** ASSIGNED TASK **
Down to the final line, print the records again exactly.

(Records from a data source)

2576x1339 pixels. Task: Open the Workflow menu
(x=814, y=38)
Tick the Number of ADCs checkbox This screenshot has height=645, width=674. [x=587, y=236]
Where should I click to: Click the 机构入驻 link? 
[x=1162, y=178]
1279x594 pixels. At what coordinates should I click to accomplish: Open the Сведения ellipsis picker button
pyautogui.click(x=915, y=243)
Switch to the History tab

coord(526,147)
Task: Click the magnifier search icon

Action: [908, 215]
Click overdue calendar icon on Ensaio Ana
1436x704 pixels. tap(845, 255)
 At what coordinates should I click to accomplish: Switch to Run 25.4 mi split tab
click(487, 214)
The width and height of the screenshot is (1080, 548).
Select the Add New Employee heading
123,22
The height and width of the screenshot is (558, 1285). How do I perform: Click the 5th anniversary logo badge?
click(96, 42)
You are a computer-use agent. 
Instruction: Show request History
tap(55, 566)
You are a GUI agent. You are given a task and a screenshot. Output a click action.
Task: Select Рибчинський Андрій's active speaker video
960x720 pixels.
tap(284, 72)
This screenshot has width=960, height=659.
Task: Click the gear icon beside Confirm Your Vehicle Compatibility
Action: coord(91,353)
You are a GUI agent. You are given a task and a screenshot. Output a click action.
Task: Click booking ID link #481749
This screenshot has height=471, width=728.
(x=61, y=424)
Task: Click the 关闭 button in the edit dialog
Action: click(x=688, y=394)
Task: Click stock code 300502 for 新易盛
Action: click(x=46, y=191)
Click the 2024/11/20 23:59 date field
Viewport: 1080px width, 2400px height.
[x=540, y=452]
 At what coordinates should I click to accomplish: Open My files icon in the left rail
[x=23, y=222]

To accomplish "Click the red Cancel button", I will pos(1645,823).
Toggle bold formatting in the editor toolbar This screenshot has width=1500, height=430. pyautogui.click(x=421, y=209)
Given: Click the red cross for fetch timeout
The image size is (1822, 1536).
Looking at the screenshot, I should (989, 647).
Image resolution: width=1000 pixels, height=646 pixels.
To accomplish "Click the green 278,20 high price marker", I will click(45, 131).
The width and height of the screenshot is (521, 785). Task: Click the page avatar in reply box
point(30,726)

** REPLY TO THE EXERCISE **
2576x1339 pixels. Task: Open the Workflow menu
(x=814, y=38)
Tick the Number of ADCs checkbox This screenshot has height=645, width=674. [x=587, y=236]
Where should I click to: Click the 机构入驻 link? 
[x=1162, y=178]
1279x594 pixels. At what coordinates should I click to accomplish: Open the Сведения ellipsis picker button
pyautogui.click(x=915, y=243)
Switch to the History tab

coord(526,147)
Task: Click the magnifier search icon

Action: [908, 215]
Click overdue calendar icon on Ensaio Ana
1436x704 pixels. tap(845, 255)
 At what coordinates should I click to accomplish: Switch to Run 25.4 mi split tab
click(487, 214)
The width and height of the screenshot is (1080, 548).
Select the Add New Employee heading
123,22
The height and width of the screenshot is (558, 1285). How do I perform: Click the 5th anniversary logo badge?
click(96, 42)
You are a computer-use agent. 
Instruction: Show request History
tap(55, 566)
You are a GUI agent. You are given a task and a screenshot. Output a click action.
Task: Select Рибчинський Андрій's active speaker video
960x720 pixels.
tap(284, 72)
This screenshot has width=960, height=659.
Task: Click the gear icon beside Confirm Your Vehicle Compatibility
Action: coord(91,353)
You are a GUI agent. You are given a task and a screenshot. Output a click action.
Task: Click booking ID link #481749
This screenshot has height=471, width=728.
(x=61, y=424)
Task: Click the 关闭 button in the edit dialog
Action: click(x=688, y=394)
Task: Click stock code 300502 for 新易盛
Action: click(x=46, y=191)
Click the 2024/11/20 23:59 date field
Viewport: 1080px width, 2400px height.
[x=540, y=452]
 At what coordinates should I click to accomplish: Open My files icon in the left rail
[x=23, y=222]

To accomplish "Click the red Cancel button", I will pos(1645,823).
Toggle bold formatting in the editor toolbar This screenshot has width=1500, height=430. pyautogui.click(x=421, y=209)
Given: Click the red cross for fetch timeout
The image size is (1822, 1536).
Looking at the screenshot, I should (989, 647).
Image resolution: width=1000 pixels, height=646 pixels.
To accomplish "Click the green 278,20 high price marker", I will click(45, 131).
The width and height of the screenshot is (521, 785). Task: Click the page avatar in reply box
point(30,726)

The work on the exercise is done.